This is not enough: a woodpecker or an osprey cannot improve its beak-chisel or its sharp paws. And man got the opportunity to improve the results of labor by improving artificial organs - tools. He acquired the ability to learn new types of labor using new tools. At once, with one blow, he seized into his power all the wealth of work that animals of the most various kinds, families and breeds. At the same time, he learned to be a spider weaving webs, and a wasp sculpting clay vessels for honey, and a wood borer engraving cunning moves on wood, and a tiger killing buffaloes, and a termite erecting huge and complex buildings of their "cities". He became a man.

And if before that he, like his other relatives, was still well served by instinct, now it took new mentor. Instinct will not help someone who has been hacking with an ax all his life to master a saw or a gimlet. Only the mind can do this.

And the mind was born. He was born, of course, not in the head of one or another of the people. It has grown over long millennia in the minds of many representatives of the human race. People created their minds by working. Labor is unthinkable without the guidance of reason, but reason cannot be born without labor.

At the same time, both of them, reason and labor, could not become what they are now, without the third accomplice in this great cause - without language.

An ability that was unnecessary for the beast - language - turned out to be necessary for man. So it was created by human, very special, joint work carried out not alone, but by the whole society.

"First, work, and then, along with it - articulate speech ..." - the great thinker Friedrich Engels expressed this wonderful truth so precisely and strongly.

Weird question! Obviously, the one that we now use: "the ability, making sounds (remember Kuprin?), to express one's thoughts: the ability, listening to these sounds, to understand the thoughts of another." Are there any other forms or types of language? Did they ever exist? Are they finally possible?

Two hundred years ago, M. V. Lomonosov wrote:

"... in addition to words, thoughts could be depicted through different movements eyes, faces, hands and other parts of the body, as pantomimes are presented in theaters ... "Agreeing that such a mimic language would be inapplicable in the dark, inconvenient during work, when hands are busy, Lomonosov nevertheless considered its existence theoretically possible.

It would seem very logical. But about forty years ago, the famous Soviet linguist N. Ya. Marr came up with a theory that is directly opposite. According to Marr, humanity began precisely with a sign ("manual", as he called it) language; For many millennia, people didn’t know anything else, and sound speech appeared a whole epoch later, when the “manual language”, which had already turned into a complex and developed system, began not to help people in their forward movement, but, on the contrary, hindered it. Sound speech, as it were, replaced its older brother, "manual language"; however, from this point of view, he could also be considered her father: sound speech, as it were, gradually grew out of sign language, retaining many of its features.

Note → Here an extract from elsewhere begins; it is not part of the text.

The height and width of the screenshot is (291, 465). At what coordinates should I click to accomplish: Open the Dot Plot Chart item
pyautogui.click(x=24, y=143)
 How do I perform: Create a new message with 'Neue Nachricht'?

At one time, this Marr hypothesis was a success. It was later heavily criticized. Now the linguists of our country are firmly convinced that "the matter began" not with the "kinetic" ("manual") language, but directly with the sound. Sign language has never been an independent system for transmitting thoughts from person to person. As today, even in the deepest antiquity, hand movements, facial expressions only accompanied the sounding speech, were her faithful, but modest assistants.

The question arises: why did this happen? What, some indestructible laws of nature make it completely impossible for the emergence of ways not related to sounds to communicate internal experiences and thoughts to each other? Or is it possible to admit - even on some other planet, under other conditions - the existence of living and intelligent beings that communicate not with the help of sound waves, but otherwise, acting not by hearing, but by sight, touch or even smell of the "interlocutor"?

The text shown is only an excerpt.